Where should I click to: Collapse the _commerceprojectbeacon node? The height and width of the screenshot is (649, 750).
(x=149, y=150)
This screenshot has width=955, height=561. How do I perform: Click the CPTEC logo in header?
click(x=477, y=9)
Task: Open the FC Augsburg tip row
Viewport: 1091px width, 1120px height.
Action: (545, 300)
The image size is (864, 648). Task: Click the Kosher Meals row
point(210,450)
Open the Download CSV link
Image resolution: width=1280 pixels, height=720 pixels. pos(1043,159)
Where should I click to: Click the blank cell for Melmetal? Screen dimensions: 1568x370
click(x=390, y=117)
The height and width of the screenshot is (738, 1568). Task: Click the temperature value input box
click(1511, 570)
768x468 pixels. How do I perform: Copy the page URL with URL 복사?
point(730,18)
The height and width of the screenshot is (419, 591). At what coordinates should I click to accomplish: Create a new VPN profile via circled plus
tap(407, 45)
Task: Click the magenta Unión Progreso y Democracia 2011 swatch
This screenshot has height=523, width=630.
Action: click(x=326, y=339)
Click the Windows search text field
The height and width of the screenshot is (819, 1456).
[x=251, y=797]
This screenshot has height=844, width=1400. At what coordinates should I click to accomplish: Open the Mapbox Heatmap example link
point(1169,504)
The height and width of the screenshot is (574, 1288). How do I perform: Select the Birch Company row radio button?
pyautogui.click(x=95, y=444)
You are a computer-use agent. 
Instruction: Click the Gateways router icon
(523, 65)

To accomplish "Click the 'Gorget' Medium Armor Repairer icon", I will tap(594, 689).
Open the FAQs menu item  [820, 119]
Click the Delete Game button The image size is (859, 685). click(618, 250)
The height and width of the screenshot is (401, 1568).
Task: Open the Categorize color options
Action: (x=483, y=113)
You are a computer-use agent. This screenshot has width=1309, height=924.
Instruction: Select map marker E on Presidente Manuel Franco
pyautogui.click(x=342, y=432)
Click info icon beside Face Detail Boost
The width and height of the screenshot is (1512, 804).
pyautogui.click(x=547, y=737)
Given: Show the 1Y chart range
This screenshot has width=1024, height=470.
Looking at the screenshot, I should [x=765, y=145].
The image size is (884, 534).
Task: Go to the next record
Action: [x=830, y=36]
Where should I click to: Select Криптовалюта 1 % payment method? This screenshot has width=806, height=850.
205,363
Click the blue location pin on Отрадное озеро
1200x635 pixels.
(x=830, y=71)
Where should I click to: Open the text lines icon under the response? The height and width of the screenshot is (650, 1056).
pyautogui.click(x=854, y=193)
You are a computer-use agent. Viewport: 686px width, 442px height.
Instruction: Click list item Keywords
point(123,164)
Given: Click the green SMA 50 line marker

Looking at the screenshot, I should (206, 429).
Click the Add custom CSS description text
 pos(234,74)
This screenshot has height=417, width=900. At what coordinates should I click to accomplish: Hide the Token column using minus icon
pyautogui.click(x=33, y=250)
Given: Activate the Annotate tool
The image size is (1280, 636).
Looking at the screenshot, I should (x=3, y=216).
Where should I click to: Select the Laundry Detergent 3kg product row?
::::
Give the entries again in full, exactly as they were written above.

_Solution below_
Where should I click to: Collapse the _commerceprojectbeacon node? The height and width of the screenshot is (649, 750).
(x=149, y=150)
This screenshot has width=955, height=561. How do I perform: Click the CPTEC logo in header?
click(x=477, y=9)
Task: Open the FC Augsburg tip row
Viewport: 1091px width, 1120px height.
Action: (545, 300)
The image size is (864, 648). Task: Click the Kosher Meals row
point(210,450)
Open the Download CSV link
Image resolution: width=1280 pixels, height=720 pixels. pos(1043,159)
Where should I click to: Click the blank cell for Melmetal? Screen dimensions: 1568x370
click(x=390, y=117)
The height and width of the screenshot is (738, 1568). Task: Click the temperature value input box
click(1511, 570)
768x468 pixels. How do I perform: Copy the page URL with URL 복사?
point(730,18)
The height and width of the screenshot is (419, 591). At what coordinates should I click to accomplish: Create a new VPN profile via circled plus
tap(407, 45)
Task: Click the magenta Unión Progreso y Democracia 2011 swatch
This screenshot has height=523, width=630.
Action: click(x=326, y=339)
Click the Windows search text field
The height and width of the screenshot is (819, 1456).
[x=251, y=797]
This screenshot has height=844, width=1400. At what coordinates should I click to accomplish: Open the Mapbox Heatmap example link
point(1169,504)
The height and width of the screenshot is (574, 1288). How do I perform: Select the Birch Company row radio button?
pyautogui.click(x=95, y=444)
You are a computer-use agent. 
Instruction: Click the Gateways router icon
(523, 65)

To accomplish "Click the 'Gorget' Medium Armor Repairer icon", I will tap(594, 689).
Open the FAQs menu item  [820, 119]
Click the Delete Game button The image size is (859, 685). click(618, 250)
The height and width of the screenshot is (401, 1568).
Task: Open the Categorize color options
Action: (x=483, y=113)
You are a computer-use agent. This screenshot has width=1309, height=924.
Instruction: Select map marker E on Presidente Manuel Franco
pyautogui.click(x=342, y=432)
Click info icon beside Face Detail Boost
The width and height of the screenshot is (1512, 804).
pyautogui.click(x=547, y=737)
Given: Show the 1Y chart range
This screenshot has width=1024, height=470.
Looking at the screenshot, I should [x=765, y=145].
The image size is (884, 534).
Task: Go to the next record
Action: [x=830, y=36]
Where should I click to: Select Криптовалюта 1 % payment method? This screenshot has width=806, height=850.
205,363
Click the blue location pin on Отрадное озеро
1200x635 pixels.
(x=830, y=71)
Where should I click to: Open the text lines icon under the response? The height and width of the screenshot is (650, 1056).
pyautogui.click(x=854, y=193)
You are a computer-use agent. Viewport: 686px width, 442px height.
Instruction: Click list item Keywords
point(123,164)
Given: Click the green SMA 50 line marker

Looking at the screenshot, I should (206, 429).
Click the Add custom CSS description text
 pos(234,74)
This screenshot has height=417, width=900. At what coordinates should I click to accomplish: Hide the Token column using minus icon
pyautogui.click(x=33, y=250)
Given: Activate the Annotate tool
The image size is (1280, 636).
Looking at the screenshot, I should (x=3, y=216).
Where should I click to: Select the Laundry Detergent 3kg product row?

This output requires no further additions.